Table 2 Ortholog groups that were enriched into subsequences of top 5% atypical tetranucleotide frequencies within each genome.

Full size table

We also observed that some ribosomal protein genes were not enriched in subsequences with atypical tetranucleotide frequencies (Fig. 4). Interestingly, these genes were less frequently absent from the MAGs with >90% completeness (Supplementary Fig. S2) and were sparsely distributed in the bacterial genomes, unlike the other ribosomal protein genes (Supplementary Fig. S4) [56]. In fact, genes encoded in long operons tended to be more frequently absent from MAGs compared with those encoded in small operons (Supplementary Fig. S5). In other words, ribosomal protein genes encoded in smaller operons were less prone to binning errors because of more typical contig tetranucleotide frequencies. In line with this discussion, we also note that MAGs reconstructed using long-read sequencers are less prone to the lack of ribosomal protein genes (Supplementary Fig. S3). We assume that this is because the use of long-read sequencers provides longer contigs and weakens the impact of tetranucleotide frequencies of ribosomal protein operons on those of the whole contigs.

Bacterial life-history strategy affects the absence of ribosomal protein genes in MAGs

We then investigated why ribosomal protein genes tend to have atypical tetranucleotide frequencies, although they do not have exogenous origins. Ribosomal protein genes are characterized by low mutation rates owing to strong evolutionary constraints [57, 58]. We focused on the fact that they have unique codon usage patterns optimized for rapid translation [59, 60]. Importantly, ribosomal protein genes of fast-growing bacteria are strongly influenced by the codon usage bias compared to those of slow-growers [60].
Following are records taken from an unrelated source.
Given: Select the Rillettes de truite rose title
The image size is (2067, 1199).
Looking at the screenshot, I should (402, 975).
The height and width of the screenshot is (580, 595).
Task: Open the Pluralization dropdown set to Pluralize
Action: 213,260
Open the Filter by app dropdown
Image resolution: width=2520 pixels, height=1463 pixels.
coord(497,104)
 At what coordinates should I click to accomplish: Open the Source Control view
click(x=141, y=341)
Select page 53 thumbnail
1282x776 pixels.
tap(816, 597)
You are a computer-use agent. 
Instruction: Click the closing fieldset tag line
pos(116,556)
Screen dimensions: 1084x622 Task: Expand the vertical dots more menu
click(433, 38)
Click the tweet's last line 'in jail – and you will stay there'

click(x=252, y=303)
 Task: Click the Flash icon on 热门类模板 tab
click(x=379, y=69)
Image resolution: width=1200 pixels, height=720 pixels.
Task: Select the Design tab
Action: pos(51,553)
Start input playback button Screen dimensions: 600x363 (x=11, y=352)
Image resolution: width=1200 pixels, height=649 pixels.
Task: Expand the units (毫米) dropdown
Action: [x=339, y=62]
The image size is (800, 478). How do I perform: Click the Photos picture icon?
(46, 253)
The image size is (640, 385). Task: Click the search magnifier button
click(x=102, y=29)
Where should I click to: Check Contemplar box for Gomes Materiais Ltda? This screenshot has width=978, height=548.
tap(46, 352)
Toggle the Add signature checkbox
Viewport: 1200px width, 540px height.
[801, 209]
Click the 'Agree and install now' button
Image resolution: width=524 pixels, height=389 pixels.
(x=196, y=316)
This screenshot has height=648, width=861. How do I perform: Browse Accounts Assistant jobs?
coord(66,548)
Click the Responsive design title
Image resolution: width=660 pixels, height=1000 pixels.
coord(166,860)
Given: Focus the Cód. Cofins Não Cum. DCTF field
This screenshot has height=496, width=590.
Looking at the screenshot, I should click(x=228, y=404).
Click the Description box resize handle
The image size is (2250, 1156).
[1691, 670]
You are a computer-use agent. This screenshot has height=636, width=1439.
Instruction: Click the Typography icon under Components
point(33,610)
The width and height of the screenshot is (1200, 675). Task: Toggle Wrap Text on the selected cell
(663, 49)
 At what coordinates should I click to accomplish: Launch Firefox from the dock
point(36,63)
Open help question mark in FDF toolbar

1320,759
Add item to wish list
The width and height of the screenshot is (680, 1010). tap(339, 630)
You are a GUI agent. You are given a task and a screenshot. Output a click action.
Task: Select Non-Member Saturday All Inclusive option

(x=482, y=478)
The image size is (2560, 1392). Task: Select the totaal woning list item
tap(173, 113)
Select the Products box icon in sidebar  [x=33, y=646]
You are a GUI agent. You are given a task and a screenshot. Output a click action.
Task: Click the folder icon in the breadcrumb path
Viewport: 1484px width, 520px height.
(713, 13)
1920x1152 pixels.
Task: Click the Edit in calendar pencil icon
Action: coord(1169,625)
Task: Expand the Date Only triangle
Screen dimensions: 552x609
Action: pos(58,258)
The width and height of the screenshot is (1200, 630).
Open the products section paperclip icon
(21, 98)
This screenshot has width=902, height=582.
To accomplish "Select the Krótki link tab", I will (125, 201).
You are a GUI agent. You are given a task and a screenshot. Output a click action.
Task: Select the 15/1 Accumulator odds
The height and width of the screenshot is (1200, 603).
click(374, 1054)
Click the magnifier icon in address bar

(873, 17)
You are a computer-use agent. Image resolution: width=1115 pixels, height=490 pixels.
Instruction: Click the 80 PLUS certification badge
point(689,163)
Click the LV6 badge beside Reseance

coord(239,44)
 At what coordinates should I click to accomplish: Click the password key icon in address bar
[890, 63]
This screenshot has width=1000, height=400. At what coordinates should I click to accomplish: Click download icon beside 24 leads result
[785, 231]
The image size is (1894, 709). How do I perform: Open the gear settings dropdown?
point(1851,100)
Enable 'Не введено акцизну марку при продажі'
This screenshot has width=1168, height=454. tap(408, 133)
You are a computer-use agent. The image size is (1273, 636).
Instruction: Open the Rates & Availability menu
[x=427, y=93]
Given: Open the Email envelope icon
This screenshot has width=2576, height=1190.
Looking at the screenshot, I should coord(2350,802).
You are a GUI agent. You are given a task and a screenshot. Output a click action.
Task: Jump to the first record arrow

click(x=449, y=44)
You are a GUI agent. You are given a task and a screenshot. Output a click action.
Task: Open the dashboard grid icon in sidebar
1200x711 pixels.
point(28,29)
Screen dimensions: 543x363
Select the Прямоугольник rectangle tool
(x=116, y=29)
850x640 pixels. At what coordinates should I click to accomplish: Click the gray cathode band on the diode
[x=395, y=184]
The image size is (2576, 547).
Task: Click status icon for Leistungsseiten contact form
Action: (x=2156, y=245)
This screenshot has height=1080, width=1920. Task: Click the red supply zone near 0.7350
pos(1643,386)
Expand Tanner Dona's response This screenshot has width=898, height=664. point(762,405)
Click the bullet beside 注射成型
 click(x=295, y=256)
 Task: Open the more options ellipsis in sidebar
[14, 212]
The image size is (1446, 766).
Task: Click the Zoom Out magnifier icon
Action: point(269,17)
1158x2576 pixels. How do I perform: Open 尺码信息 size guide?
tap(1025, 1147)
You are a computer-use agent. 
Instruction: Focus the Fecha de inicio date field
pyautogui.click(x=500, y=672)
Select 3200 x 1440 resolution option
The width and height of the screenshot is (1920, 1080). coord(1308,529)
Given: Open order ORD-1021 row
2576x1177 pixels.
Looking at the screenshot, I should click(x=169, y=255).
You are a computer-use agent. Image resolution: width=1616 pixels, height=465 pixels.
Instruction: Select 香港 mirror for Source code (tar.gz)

Thus, we examined whether fast-growing bacteria have more atypical tetranucleotide frequencies around ribosomal protein genes than slow-growing bacteria. We combined the genomic tetranucleotide frequency data with bacterial doubling time data. We found that Euclidean distances between tetranucleotide frequencies in the whole genome and its ribosomal protein genes significantly correlated with the doubling time of the bacterium (Spearman’s ρ = –0.37, P < 7.9 × 10^–12) without any phylogenetic constraint signals (Fig. 6). In conclusion, bacterial ribosome protein genes have atypical tetranucleotide frequencies, likely because of evolutionary pressures, which are especially strong in fast-growing bacteria and lead to binning errors in the MAG reconstruction.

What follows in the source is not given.